Hello everyone,
I was doing some profiling on my two relays running on FreeBSD 13.1
and noticed that they were spending a lot of time in clock_gettime()
which prompted me to have a look at the implementation.
Time implementation
···
===================
The time implementation is abstracted in src/lib/time/compat_time.c
where different mechanisms are used for different operating systems.
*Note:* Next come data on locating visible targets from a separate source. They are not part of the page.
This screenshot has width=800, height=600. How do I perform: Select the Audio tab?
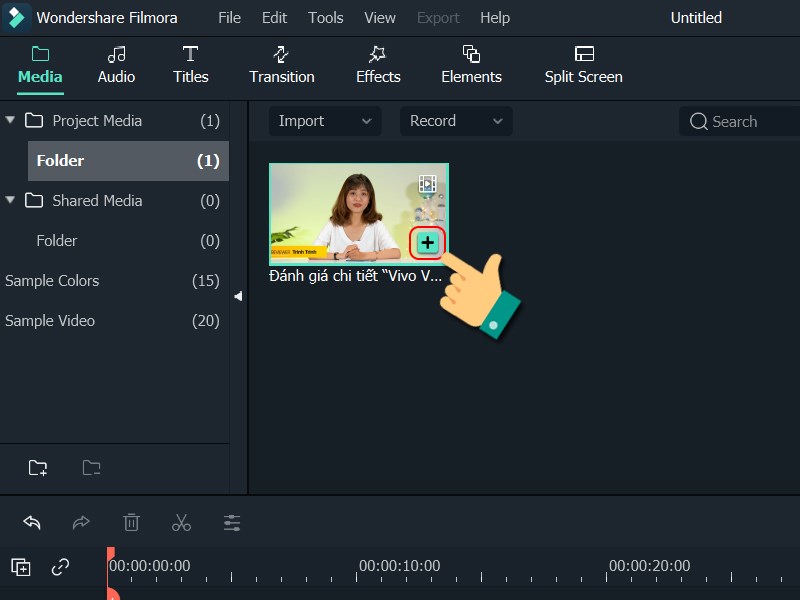click(x=116, y=66)
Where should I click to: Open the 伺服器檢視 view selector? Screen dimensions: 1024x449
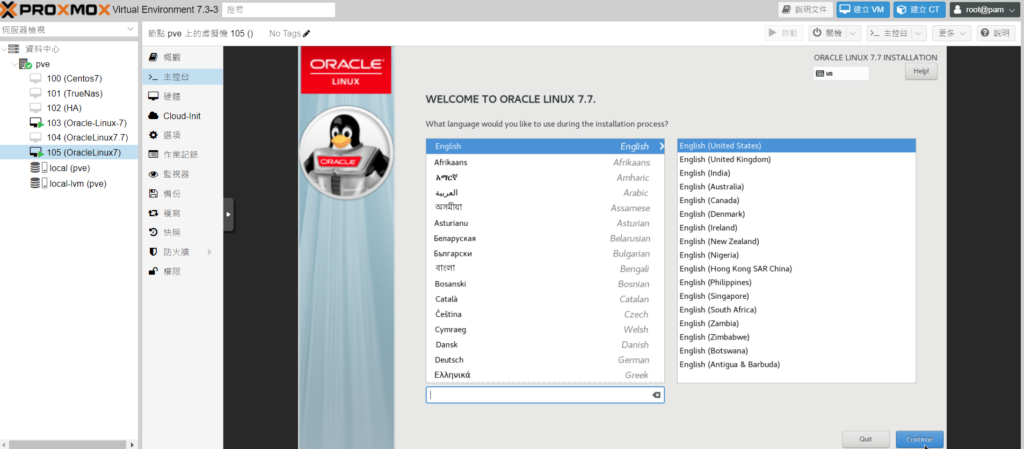[x=68, y=30]
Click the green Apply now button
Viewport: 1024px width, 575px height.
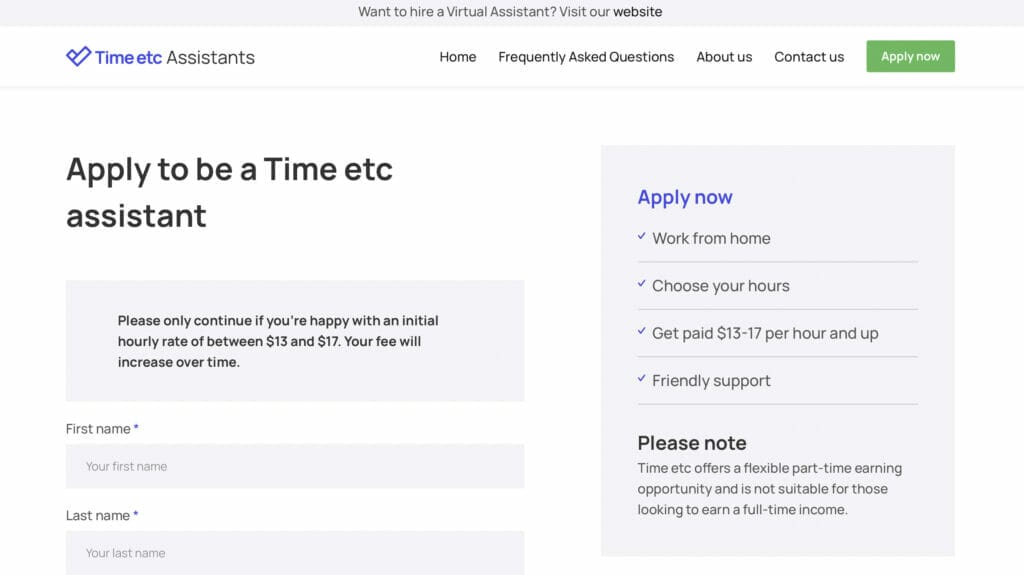point(910,56)
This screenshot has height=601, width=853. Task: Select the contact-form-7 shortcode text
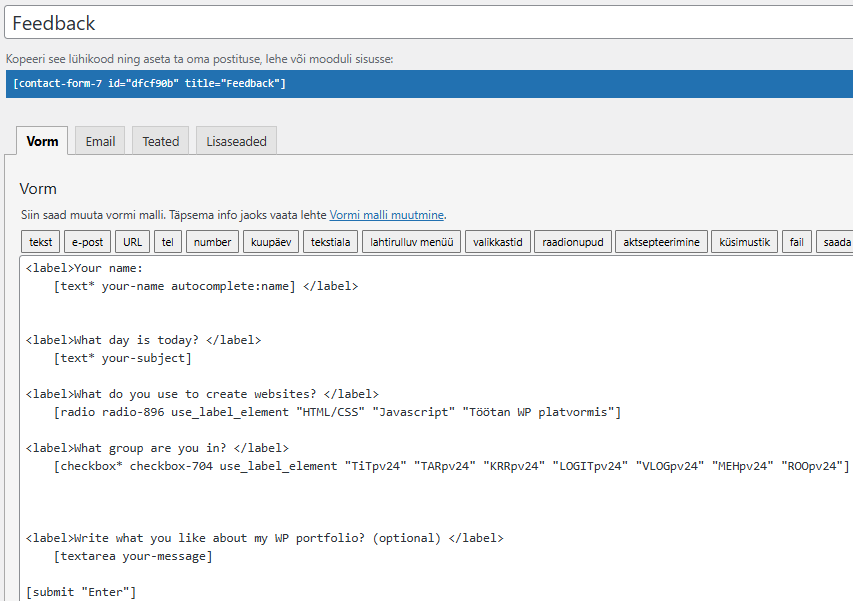pos(150,83)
On Linux CLOCK_MONOTONIC_COARSE is a clock that gives worse precision
than CLOCK_MONOTONIC, but is faster and the abstraction layer checks
for its presense and provides more performat less precise time where
applicable.
On FreeBSD, there is also a fast monotonic time source available
called CLOCK_MONOTONIC_FAST. In the header file
src/lib/time/compat_time.h, a comment references this clock, but it is
not used. I thought it might be worth a shot seeing what difference it
would make if I enable the use of CLOCK_MONOTONIC_FAST on FreeBSD and
on the VM where I run my two FreeBSD relays, the difference was
stunning.
I made did a quick patch simply replacing CLOCK_MONOTONIC_COARSE with
CLOCK_MONOTONIC_FAST, see patches attached, compiled and tested.
Tracing system calls to make sure the correct call was being used,
which it was.
Results
This lead to reducing the CPU usage of the patched relay by about 50 %
compared to the unpatched relay. I was a bit shocked so I wrote a
small benchmark program and ran it on my VM giving the following
results:
CLOCK_MONOTONIC: 4.776675 s
CLOCK_MONOTONIC_FAST: 0.260002 s
Showing that on my VM the performance of CLOCK_MONOTONIC_FAST is about
20 times better than CLOCK_MONOTONIC.
I have tested on a few different systems and I think that the
performance increase of CLOCK_MONOTONIC_FAST is thanks to commit
60b0ad10dd0fc7ff6892ecc7ba3458482fcc064c - "vdso: lower precision of
vdso implementation of CLOCK_MONOTONIC_FAST and CLOCK_UPTIME_FAST"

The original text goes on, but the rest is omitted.